··· Source excerpt

# How does a CC differ from a BOB?



## Prism Goldens (May 27, 2011)

I think you were reading about the European method of showing/judging/awards.

An AKC champion is a dog who has gotten 15 points or more, with at least 2 majors- majors are 3 -5 point wins. You don't have to get BOB to win the points, just WD or WB.


----------



## LJack (Aug 10, 2012)

From the KC of India 
Rules - Kennel Club of India 
VII. Challenge Certificates: 1) Challenge Certificates may be awarded only to those breeds that are declared eligible for Challenge Certificates under the Kennel Club of India Rules and Regulations.

2) Challenge Certificates will be awarded only at such shows as the Committee may be authorise, under the following conditions.

a) Applications for the right to offer Challenge Certificates, must be forwarded to the committee by Show Secretaries, atleast two months before the dates proposed for the show.

b) At Championship Shows seperate Open Classes for each sex in each breed represented shall be provided.

3) At Championship Shows, Breed Class Judges approved by the Committee of The Kennel Club of India are empowered to award Challenge Certificates to:

a) The Winner in Open Breed Classes, provided that the Judge considers such winner entitled to a Challenge Certificate on the grounds of conspicuous merit.

b) It shall be within the power of the judge to call in the winner of the subordinate classes, viz. B.I, Intermediate, Junior, Puppy, etc., (if such winners be not entered in the Open Class) in competition with the winner in the Open Class. If in the Judge’s opinion a winner in the subordinate class or classes, is a better dog and of such conspicuous merit as to be entitled to the award, he may award such exhibit a Challenge Certificate, not withstanding the fact that the exhibit is not entered in the Open Class.

c) No more than two Challenge Certificates may be awarded in any one Breed or Variety of a Breed, and never more than one for each sex in a breed or variety, at any one show. Challenge Certificates and Reserve Challenge Certificates shall be written in black ink only.

······
··· Stored rows

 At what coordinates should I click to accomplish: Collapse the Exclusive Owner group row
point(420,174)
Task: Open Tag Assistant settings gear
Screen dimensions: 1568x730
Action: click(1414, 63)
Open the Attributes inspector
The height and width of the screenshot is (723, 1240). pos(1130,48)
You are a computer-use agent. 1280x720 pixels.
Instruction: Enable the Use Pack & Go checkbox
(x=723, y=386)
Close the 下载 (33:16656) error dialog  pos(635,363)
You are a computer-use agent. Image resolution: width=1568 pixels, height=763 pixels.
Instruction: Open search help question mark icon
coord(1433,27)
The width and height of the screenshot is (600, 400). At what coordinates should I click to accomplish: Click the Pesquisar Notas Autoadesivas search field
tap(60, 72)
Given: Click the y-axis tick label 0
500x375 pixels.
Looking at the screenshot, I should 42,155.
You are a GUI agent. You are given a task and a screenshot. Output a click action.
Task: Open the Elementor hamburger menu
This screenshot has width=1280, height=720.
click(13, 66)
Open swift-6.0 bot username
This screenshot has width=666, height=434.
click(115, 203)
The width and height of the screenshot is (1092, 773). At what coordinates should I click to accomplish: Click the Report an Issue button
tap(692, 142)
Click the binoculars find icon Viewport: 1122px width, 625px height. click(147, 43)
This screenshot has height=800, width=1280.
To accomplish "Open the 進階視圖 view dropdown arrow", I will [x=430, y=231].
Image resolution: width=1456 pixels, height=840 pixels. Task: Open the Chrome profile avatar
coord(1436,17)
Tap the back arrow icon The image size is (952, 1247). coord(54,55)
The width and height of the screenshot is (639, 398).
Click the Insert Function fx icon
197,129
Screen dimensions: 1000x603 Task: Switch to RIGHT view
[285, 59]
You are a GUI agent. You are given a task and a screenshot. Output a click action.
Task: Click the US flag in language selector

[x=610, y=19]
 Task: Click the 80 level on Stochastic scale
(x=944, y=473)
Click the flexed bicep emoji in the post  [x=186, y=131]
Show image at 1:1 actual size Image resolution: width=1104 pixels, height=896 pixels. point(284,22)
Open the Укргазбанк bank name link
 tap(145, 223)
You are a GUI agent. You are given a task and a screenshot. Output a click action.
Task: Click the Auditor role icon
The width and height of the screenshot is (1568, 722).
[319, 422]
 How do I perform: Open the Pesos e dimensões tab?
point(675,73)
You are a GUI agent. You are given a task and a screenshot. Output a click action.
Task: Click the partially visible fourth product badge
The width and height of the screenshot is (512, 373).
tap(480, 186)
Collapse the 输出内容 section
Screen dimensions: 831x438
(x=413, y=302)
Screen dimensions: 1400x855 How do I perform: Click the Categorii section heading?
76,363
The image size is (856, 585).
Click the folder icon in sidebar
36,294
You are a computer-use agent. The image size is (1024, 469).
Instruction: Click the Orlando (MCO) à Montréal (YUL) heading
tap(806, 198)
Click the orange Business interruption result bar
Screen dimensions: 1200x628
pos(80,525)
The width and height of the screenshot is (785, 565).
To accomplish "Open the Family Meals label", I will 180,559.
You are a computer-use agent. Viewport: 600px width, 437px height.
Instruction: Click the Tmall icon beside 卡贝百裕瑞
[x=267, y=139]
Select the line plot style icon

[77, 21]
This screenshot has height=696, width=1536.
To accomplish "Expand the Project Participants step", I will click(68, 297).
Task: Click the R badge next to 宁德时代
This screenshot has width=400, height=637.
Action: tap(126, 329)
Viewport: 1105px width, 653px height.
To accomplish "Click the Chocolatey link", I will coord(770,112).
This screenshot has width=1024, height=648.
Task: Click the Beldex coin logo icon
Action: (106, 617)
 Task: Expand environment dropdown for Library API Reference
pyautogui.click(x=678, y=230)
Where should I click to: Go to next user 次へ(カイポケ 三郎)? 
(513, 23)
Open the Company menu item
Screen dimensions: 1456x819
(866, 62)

······

Job
Answer these questions from the forum thread on CCs and BOB, one answer per line:
(a) How many points and how many majors does an AKC champion need?
(b) How far ahead of a show must applications to offer Challenge Certificates reach the committee?
(c) What ink must Challenge Certificates and Reserve Challenge Certificates be written in?

Output for this task
(a) At least 15 points, including at least 2 majors.
(b) At least two months before the proposed show dates.
(c) Black ink only.